La última lectura del mes también tiene que ver con el invierno, se titula Ventisca y es de la autora francesa Marie Vingtras. Tampoco recuerdo a quién se lo vi recomendar pero debió de ser a alguien de quién me fío porque lo pedí a los Reyes. Es una novelita bastante correcta ambientada en Alaska durante una terrible ventisca. Aquí el invierno y el frío no son los protagonistas, son más bien un escenario, un decorado para un thriller que se construye con capítulos muy breves protagonizados cada uno de ellos por un personaje: cinco hombres, una mujer y un sexto hombre del que nunca «escuchamos» sus palabras pero que es la razón última por la que todos están en ese día en medio del viento y la nieve. 

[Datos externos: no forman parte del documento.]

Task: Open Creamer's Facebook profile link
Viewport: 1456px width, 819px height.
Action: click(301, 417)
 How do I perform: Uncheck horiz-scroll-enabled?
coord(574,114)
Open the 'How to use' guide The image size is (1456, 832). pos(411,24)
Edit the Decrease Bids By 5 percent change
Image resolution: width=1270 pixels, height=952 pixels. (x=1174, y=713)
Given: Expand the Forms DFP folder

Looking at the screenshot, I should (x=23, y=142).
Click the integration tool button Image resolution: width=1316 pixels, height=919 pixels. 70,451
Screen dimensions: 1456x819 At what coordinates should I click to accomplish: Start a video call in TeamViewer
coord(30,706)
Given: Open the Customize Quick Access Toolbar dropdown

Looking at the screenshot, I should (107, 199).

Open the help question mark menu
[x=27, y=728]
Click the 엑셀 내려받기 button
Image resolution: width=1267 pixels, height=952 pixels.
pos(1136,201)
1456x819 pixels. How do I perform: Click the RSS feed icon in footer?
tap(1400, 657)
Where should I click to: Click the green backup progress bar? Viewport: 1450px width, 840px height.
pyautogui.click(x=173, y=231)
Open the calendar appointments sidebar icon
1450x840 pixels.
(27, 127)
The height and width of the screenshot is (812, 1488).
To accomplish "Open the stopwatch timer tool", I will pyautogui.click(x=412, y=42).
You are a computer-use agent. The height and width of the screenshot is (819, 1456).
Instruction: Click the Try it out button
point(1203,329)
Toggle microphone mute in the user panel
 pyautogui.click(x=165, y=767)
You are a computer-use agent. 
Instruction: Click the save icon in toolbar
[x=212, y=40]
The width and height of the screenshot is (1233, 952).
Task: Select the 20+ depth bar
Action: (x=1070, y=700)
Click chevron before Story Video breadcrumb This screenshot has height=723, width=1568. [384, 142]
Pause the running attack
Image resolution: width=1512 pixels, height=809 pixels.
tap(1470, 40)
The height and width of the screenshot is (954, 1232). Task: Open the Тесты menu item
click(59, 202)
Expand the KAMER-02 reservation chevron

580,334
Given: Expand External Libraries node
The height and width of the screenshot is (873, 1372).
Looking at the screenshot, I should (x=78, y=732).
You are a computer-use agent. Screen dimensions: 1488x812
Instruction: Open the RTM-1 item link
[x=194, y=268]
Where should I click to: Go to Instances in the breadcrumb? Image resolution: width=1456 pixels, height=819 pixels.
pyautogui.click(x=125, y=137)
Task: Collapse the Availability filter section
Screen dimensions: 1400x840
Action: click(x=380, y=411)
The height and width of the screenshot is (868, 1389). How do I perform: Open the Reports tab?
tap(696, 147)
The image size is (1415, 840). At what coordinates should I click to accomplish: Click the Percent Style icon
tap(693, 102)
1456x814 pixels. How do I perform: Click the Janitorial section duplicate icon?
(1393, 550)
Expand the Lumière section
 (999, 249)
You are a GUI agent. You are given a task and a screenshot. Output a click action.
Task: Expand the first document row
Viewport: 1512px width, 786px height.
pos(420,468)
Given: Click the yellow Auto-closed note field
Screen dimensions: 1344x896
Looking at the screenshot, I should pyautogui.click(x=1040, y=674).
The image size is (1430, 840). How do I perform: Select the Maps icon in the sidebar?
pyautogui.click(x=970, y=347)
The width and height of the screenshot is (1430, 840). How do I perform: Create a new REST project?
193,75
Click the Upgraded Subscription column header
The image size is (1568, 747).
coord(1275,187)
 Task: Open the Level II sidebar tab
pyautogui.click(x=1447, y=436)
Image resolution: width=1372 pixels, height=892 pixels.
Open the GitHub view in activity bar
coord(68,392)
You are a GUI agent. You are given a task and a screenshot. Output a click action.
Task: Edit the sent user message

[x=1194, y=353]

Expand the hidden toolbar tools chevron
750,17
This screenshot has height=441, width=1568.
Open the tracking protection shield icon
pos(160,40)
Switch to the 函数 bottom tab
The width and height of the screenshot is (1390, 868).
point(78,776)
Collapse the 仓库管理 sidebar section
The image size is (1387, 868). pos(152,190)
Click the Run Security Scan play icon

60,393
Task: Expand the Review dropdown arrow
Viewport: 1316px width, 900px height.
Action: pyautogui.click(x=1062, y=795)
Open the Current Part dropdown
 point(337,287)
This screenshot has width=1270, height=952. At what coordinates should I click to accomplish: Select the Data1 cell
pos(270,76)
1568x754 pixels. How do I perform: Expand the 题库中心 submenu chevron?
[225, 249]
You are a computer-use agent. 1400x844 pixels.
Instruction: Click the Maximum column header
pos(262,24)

Es una pena que el personaje que debería tener más peso y ser más interesante, aquel sobre el que orbitan todos, se quede bastante pobre frente a otros que crecen demasiado, como el de la mujer o el del hombre negro (Freeman se llama, un poquito obvio). 


«Volveré a abrir esa puerta y volverá a ser demasiado tarde. Lo único que sé hacer es llegar siempre después, cuando lo peor ya ha pasado».


Como he dicho es correcta. Es aséptica. Se lee con facilidad, entretiene y tiene un giro final que, aunque previsible, le da cierta gracia. Acabará siendo una peli seguro. 


No ha sido un mal comienzo del año. Ahora mismo estoy leyendo sobre una isla griega pero de eso ya escribiré en febrero, cuando el invierno esté a punto de terminar.